In June 1992, he entered the State Police Academy and graduated that October. Mr. Murray was assigned to the Northampton barracks until 1999, when he was transferred to the Sturbridge barracks. In December 2001, he was assigned to the State Police bomb squad and worked with the State Fire Marshal’s Office until 2005.
Mr. Murray was promoted to sergeant in 2005 and worked at the Charlton barracks before serving in the office of the commander of the division of field services at State Police Headquarters in Framingham. He transferred to the media relations unit at headquarters in September 2009.
Sergeant Dan Wildgrube said Mr. Murray, who had cancer for more than seven years, often juggled work and chemotherapy, even during his long days as a media spokesman.
“He would have a cancer treatment on a Wednesday night, and Thursday morning he’d be answering the calls,” Wildgrube said.
Shortly after being promoted to lieutenant last year in July, Mr. Murray transferred to the criminal information section at the Commonwealth Fusion Center, where he reviewed infrastructure crucial to the state’s safety, such as bridges, power plants, and reservoirs.
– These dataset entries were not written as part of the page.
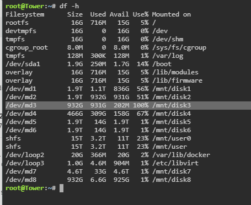Click the /dev/sda1 filesystem entry
251x205 pixels.
[23, 64]
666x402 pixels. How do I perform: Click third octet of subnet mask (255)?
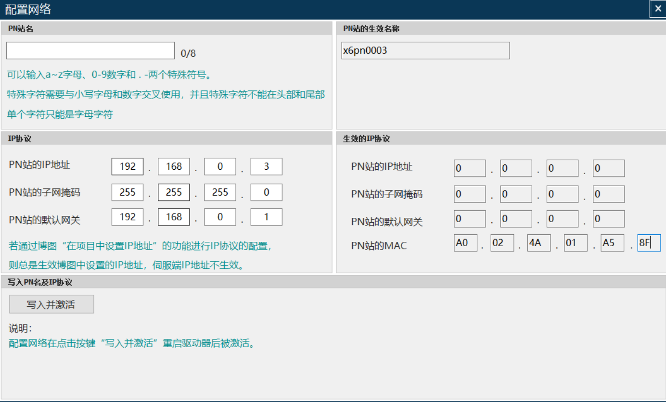[x=220, y=192]
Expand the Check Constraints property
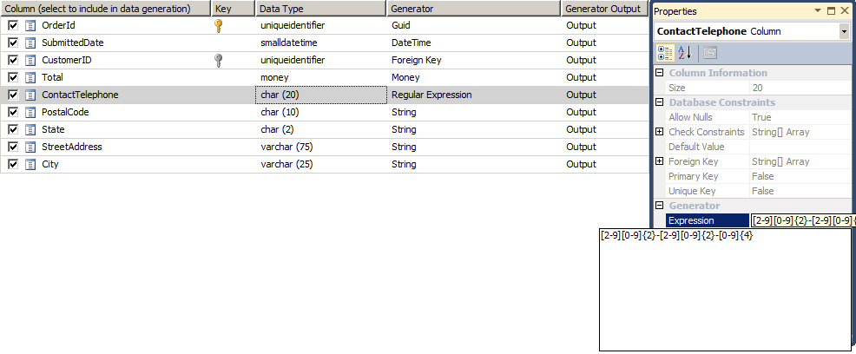 660,132
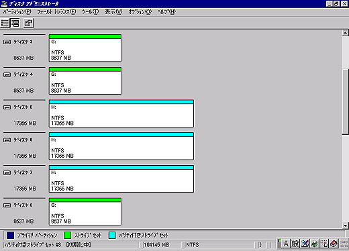Viewport: 349px width, 251px height.
Task: Select H: partition on Disk 6
Action: (121, 146)
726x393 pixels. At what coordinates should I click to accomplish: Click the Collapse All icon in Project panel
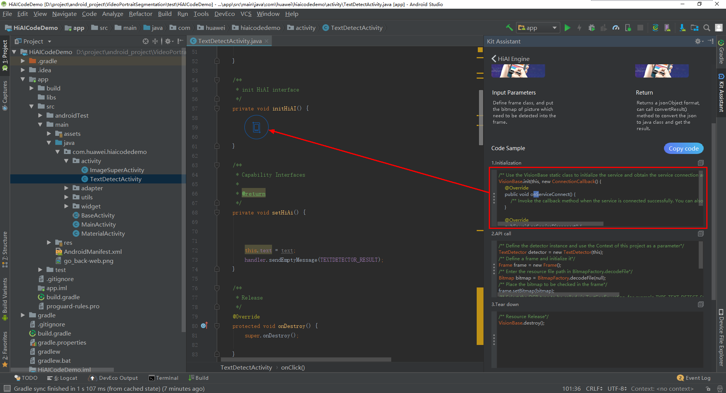(x=155, y=41)
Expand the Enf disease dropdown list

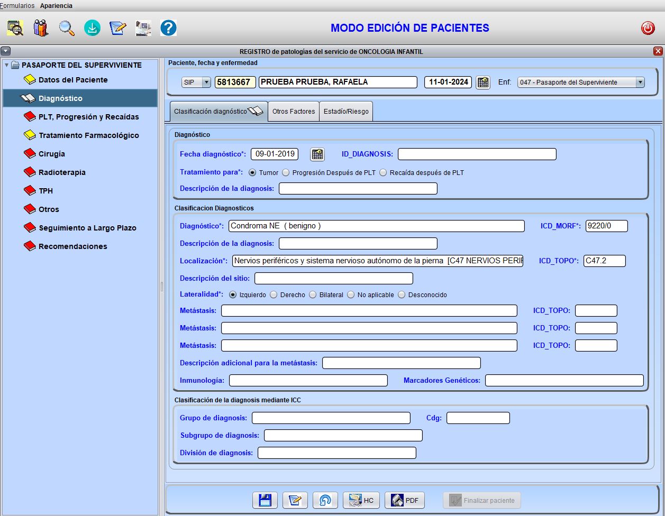pyautogui.click(x=640, y=82)
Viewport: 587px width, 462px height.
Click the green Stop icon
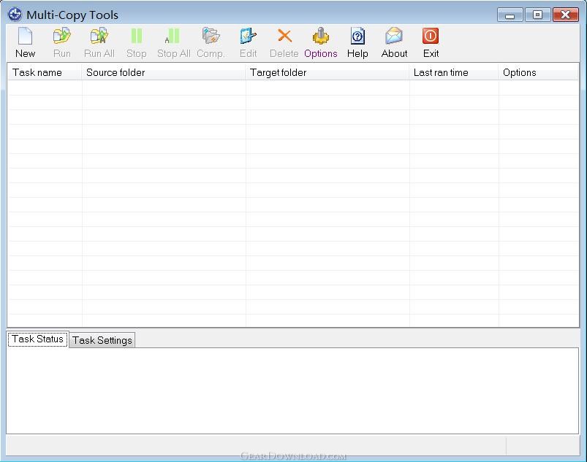(137, 36)
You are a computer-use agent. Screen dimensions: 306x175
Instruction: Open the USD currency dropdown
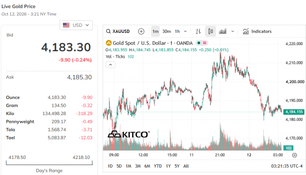click(76, 25)
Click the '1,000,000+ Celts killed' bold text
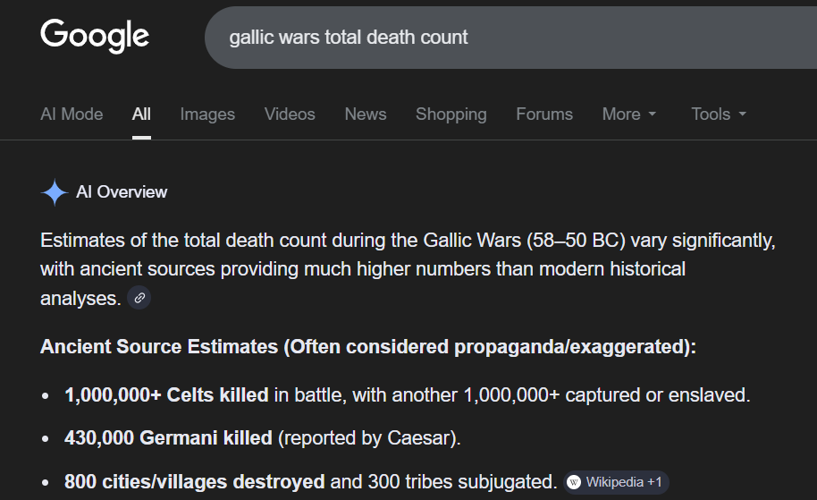817x500 pixels. (x=166, y=394)
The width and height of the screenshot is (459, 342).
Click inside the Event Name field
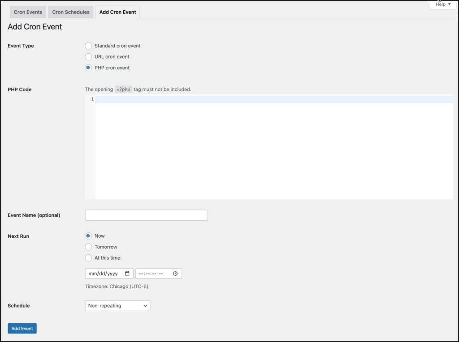(146, 215)

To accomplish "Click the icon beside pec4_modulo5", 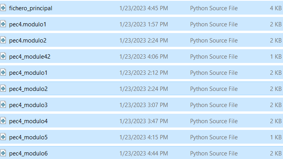I will coord(3,137).
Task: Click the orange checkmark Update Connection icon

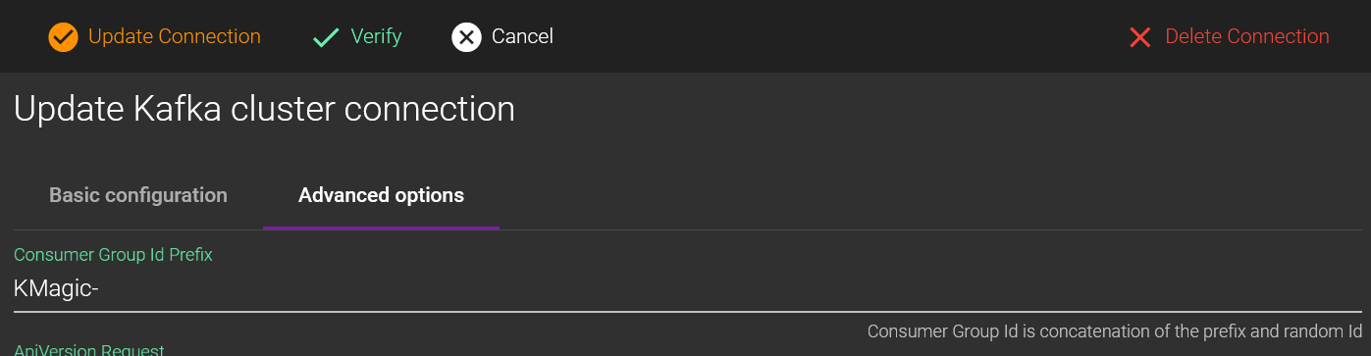Action: (x=63, y=37)
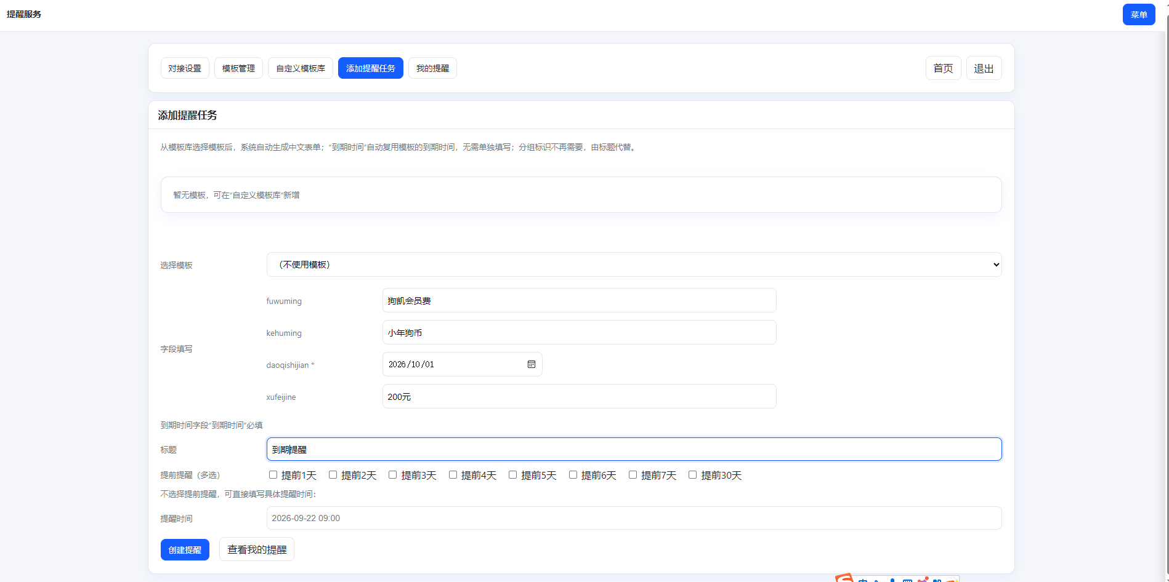
Task: Open the 模板管理 tab
Action: [x=238, y=68]
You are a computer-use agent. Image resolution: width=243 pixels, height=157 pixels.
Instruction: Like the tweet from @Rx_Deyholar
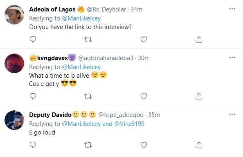point(144,40)
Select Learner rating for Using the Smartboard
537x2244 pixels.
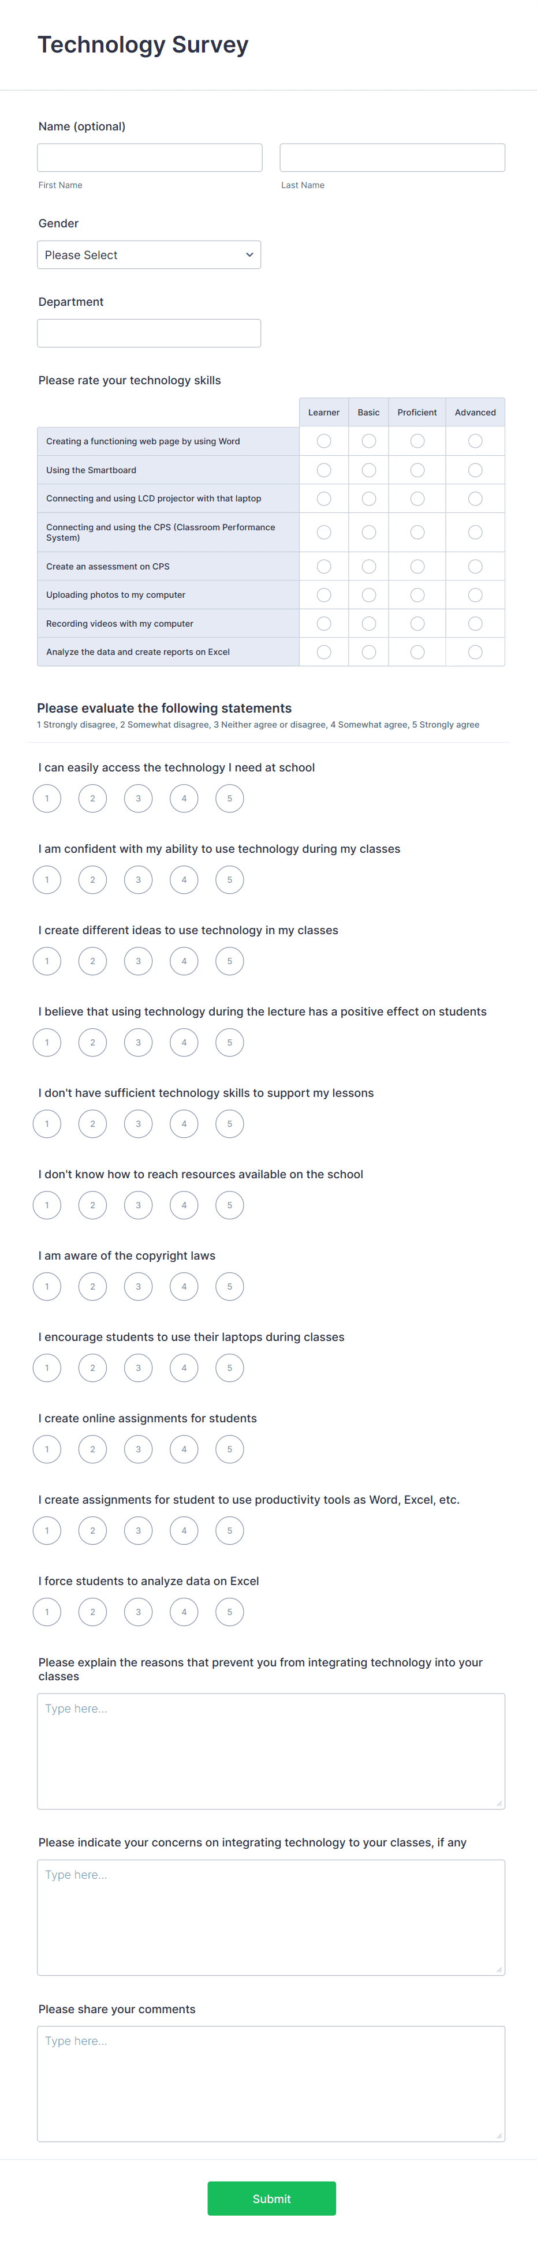(x=324, y=470)
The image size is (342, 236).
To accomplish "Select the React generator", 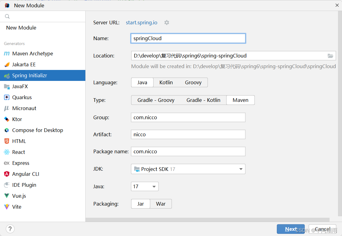I will click(x=18, y=152).
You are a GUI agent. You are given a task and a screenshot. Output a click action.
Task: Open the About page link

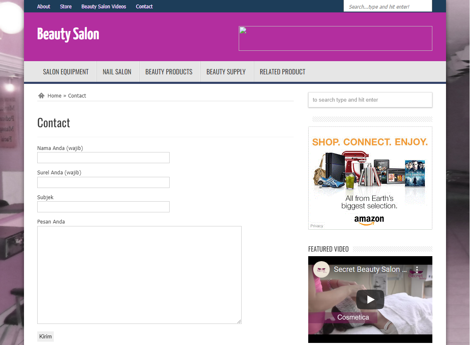point(43,7)
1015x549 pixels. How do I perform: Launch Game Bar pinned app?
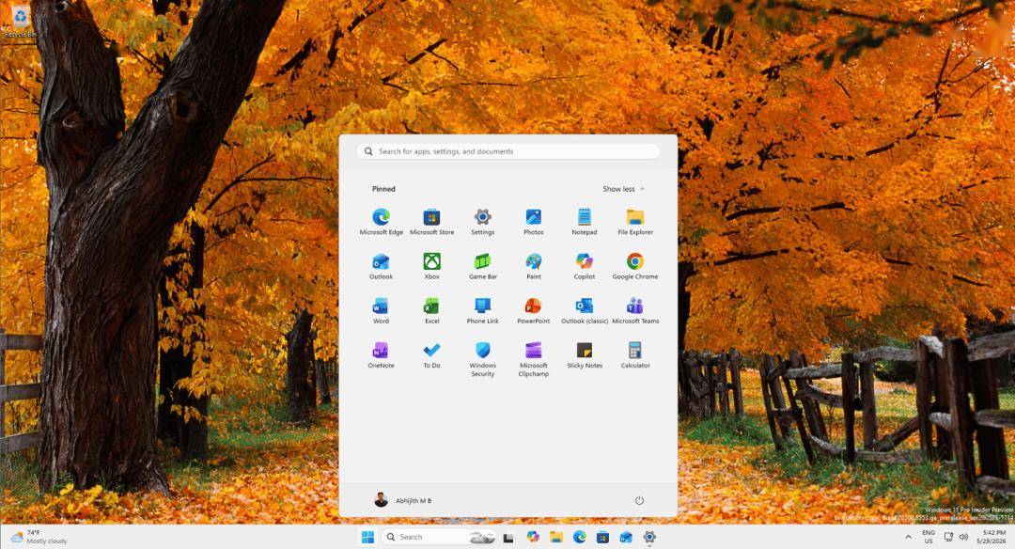[x=483, y=266]
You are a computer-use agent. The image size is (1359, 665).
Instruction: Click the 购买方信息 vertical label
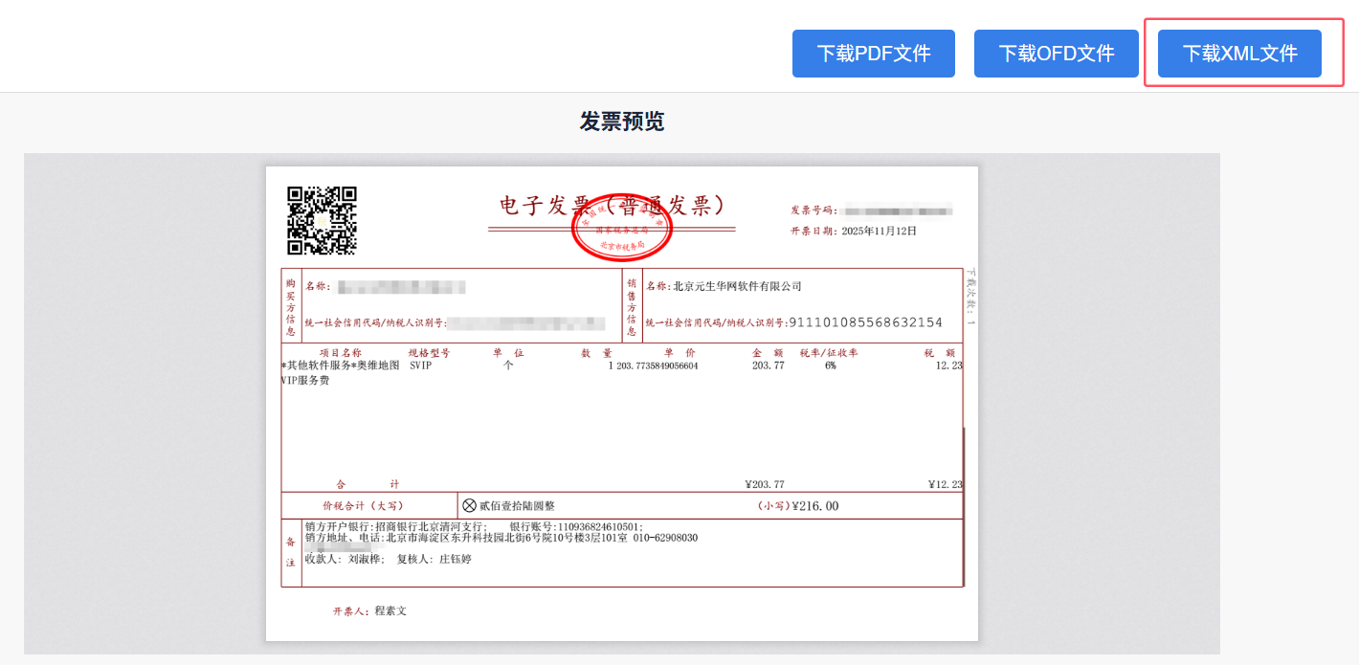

Although Mr. Murray had a commanding presence at work, he also had a softer side. His father, Andy of Pocasset, said he was a “gently tough” person.
“I don’t think he ever abused his power,” his father said.
He added that Mr. Murray made sure to spend a lot of time with his children.
His decorated his office with many photos of his family.
“He was a great son, a great husband,” his father said, “but he was an amazing father.”
Matthew John Murray, who most referred to as Matt, was born in Boston. He grew up in Northborough and attended St. John’s High School in Shrewsbury, graduating in 1986.
Mr. Murray graduated from the University of Massachusetts Dartmouth, where he played hockey and studied finance. He also received a master’s degree in criminal justice from Anna Maria College in Paxton.
In addition to his wife and father, Mr. Murray leaves two sons, Aidan and Justin, both of Shrewsbury; his mother, Virginia of Northborough; three sisters, Dianne Young of Holden, Mary Kernan of Woodbridge, Conn., and Virginia Massey of Farmingdale, Maine; a brother, Andrew Jr. of Shrewsbury; his stepmother, Sheila of Pocasset; a stepsister, Megan Hart of Scarborough, Maine; and a stepbrother, Matthew McQuade of Holden.
A funeral Mass will be said at 10 a.m. Wednesday in St. Mary Church in Shrewsbury. Burial will be in Mountain View Cemetery in Shrewsbury.
When Mr. Murray threw the first pitch at Fenway Park in 2010, he kept the ball, which was clean and unstained, to remind his coworkers that his throw was true, and didn’t bounce en route to the catcher.
“There are going to be obstacles to face, but you can get through it,” he told the Globe at the time.
“He was the toughest man I ever met in my life: mentally and physically tough,” Wildgrube said. “He had a never, ever quit attitude.”